» **Texto de estudio**:
27.9.10

Política internacional

HACE 40 AÑOS MORÍA NASSER
El 28 de septiembre de 1970 falleció de un ataque cardíaco Gamal Abdel Nasser, presidente egipcio y principal figura árabe de su época. Militar de profesión, en 1952 fue uno de los líderes de la revolución que derrocó al rey Faruk y proclamó la república. Impulsó el Movimiento de Países No Alineados junto a Tito y Nehru, y en 1956 se enfrentó con Francia, Gran Bretaña e Israel por la nacionalización del canal de Suez. Desde ese momento se convirtió en el principal referente del panarabismo, de orientación socialista y populista. Tramos de La herencia de Nasser, nota de Armando Puente publicada en la revista Primera Plana, nº 401 del 6 de octubre de 1970.

» **Datos a examinar**:
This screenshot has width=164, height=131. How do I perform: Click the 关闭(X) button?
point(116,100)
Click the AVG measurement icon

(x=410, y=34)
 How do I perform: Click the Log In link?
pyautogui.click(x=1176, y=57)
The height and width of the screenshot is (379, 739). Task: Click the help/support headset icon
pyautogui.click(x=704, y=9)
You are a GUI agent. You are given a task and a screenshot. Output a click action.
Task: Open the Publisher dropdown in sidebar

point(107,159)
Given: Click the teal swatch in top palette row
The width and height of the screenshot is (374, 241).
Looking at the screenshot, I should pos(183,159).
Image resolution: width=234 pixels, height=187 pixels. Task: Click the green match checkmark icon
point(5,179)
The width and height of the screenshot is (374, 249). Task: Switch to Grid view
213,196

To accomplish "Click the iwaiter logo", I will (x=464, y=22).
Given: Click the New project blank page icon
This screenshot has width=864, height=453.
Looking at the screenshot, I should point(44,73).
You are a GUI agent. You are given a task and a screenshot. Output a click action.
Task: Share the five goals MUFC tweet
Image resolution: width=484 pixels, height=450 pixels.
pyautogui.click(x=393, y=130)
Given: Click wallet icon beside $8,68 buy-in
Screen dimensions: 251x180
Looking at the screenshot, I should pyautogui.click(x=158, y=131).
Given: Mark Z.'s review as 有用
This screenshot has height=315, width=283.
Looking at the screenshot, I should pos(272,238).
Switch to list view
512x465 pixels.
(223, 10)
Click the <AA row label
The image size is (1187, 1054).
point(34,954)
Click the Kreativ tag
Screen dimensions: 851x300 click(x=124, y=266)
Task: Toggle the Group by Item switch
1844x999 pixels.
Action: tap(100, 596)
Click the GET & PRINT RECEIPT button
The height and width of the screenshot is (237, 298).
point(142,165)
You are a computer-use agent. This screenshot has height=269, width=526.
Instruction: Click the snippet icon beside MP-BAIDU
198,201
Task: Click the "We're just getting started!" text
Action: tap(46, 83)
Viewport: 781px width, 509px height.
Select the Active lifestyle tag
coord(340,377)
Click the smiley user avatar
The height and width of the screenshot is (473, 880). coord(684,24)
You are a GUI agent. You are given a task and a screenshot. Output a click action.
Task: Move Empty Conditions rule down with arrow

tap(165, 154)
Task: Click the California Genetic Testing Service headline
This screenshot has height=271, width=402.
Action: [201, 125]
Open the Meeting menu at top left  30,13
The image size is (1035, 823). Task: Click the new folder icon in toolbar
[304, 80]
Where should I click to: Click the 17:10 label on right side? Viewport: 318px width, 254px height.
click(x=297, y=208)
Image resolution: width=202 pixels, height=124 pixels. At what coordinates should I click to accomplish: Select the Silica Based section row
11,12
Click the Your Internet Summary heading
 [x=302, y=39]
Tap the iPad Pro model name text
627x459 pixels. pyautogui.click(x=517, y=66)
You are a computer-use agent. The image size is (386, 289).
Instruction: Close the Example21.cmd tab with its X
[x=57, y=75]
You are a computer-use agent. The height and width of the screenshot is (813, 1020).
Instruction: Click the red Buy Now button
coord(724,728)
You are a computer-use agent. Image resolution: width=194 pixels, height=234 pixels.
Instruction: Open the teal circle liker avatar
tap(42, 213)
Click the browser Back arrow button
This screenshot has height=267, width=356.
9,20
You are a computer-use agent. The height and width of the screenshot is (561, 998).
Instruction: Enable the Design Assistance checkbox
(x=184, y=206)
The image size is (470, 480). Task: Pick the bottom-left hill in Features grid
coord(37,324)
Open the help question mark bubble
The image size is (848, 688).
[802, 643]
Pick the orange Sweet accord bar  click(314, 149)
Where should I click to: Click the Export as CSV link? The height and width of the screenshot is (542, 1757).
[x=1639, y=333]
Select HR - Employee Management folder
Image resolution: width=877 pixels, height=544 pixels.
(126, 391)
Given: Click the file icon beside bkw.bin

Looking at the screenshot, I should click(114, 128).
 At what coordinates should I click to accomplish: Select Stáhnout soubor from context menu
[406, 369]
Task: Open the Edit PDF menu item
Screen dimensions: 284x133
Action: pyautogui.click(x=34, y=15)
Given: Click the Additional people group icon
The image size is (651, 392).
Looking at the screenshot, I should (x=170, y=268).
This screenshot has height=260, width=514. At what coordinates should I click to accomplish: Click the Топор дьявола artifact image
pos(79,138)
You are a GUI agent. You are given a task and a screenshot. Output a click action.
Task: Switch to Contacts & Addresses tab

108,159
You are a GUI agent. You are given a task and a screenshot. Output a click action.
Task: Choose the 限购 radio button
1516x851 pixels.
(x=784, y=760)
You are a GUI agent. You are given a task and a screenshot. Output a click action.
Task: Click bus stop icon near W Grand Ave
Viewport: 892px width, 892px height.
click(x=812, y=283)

» **Tareas a realizar**:
- 1) Repite del texto sobre Nasser todo lo que va desde "Política internacional" hasta "octubre de 1970.".
- 2) ¿Cómo se dice en inglés esta oración del texto sobre Nasser: "Militar de profesión, en 1952 fue uno de los líderes de la revolución que derrocó al rey Faruk y proclamó la república."?
- 3) Según el texto sobre Nasser, ¿junto a quiénes impulsó Nasser el Movimiento de Países No Alineados?

» **Respuestas**:
- 1)
Política internacional

HACE 40 AÑOS MORÍA NASSER
El 28 de septiembre de 1970 falleció de un ataque cardíaco Gamal Abdel Nasser, presidente egipcio y principal figura árabe de su época. Militar de profesión, en 1952 fue uno de los líderes de la revolución que derrocó al rey Faruk y proclamó la república. Impulsó el Movimiento de Países No Alineados junto a Tito y Nehru, y en 1956 se enfrentó con Francia, Gran Bretaña e Israel por la nacionalización del canal de Suez. Desde ese momento se convirtió en el principal referente del panarabismo, de orientación socialista y populista. Tramos de La herencia de Nasser, nota de Armando Puente publicada en la revista Primera Plana, nº 401 del 6 de octubre de 1970.

- 2) A soldier by profession, in 1952 he was one of the leaders of the revolution that overthrew King Farouk and proclaimed the republic.

- 3) Junto a Tito y Nehru.